Article
===
Exponential Moving Average (EMA)

RadianceTemporalSmooth applies per-pixel EMA across a temporal batch to reduce high-frequency flicker in AI-generated video. The update rule is:

ema_t = α · frame_t + (1 - α) · ema_{t-1}

where α ∈ (0,1] controls the blend weight. Lower α = more smoothing, higher α approaches passthrough.

Motion-Aware Masking

To preserve sharp moving objects while smoothing static background grain, the motion-aware mode computes a per-pixel motion magnitude and adapts α locally:

motion_mag = |frame_t - ema_{t-1}|.mean(dim=-1)   # H×W scalar
motion_mask = (motion_mag > threshold).float()       # 0 or 1
eff_alpha = α · (1 - motion_mask) + 1.0 · motion_mask
# → α on static pixels, 1.0 on moving pixels (no blend = sharp)

Flicker Index Metric

RadianceFlickerAnalyze computes the flicker index as the coefficient of variation of per-frame luma means:

flicker_index = std(frame_means) / mean(frame_means)
===
Stored data

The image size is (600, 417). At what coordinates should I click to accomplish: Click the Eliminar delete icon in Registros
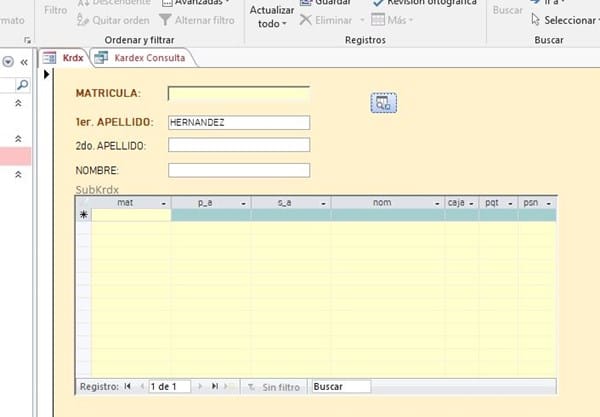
===
Task requirements
Write out the stretch of the temporal smoothing text from "RadianceTemporalSmooth applies per-pixel" through "blend = sharp)", word for word.

Response
RadianceTemporalSmooth applies per-pixel EMA across a temporal batch to reduce high-frequency flicker in AI-generated video. The update rule is:

ema_t = α · frame_t + (1 - α) · ema_{t-1}

where α ∈ (0,1] controls the blend weight. Lower α = more smoothing, higher α approaches passthrough.

Motion-Aware Masking

To preserve sharp moving objects while smoothing static background grain, the motion-aware mode computes a per-pixel motion magnitude and adapts α locally:

motion_mag = |frame_t - ema_{t-1}|.mean(dim=-1)   # H×W scalar
motion_mask = (motion_mag > threshold).float()       # 0 or 1
eff_alpha = α · (1 - motion_mask) + 1.0 · motion_mask
# → α on static pixels, 1.0 on moving pixels (no blend = sharp)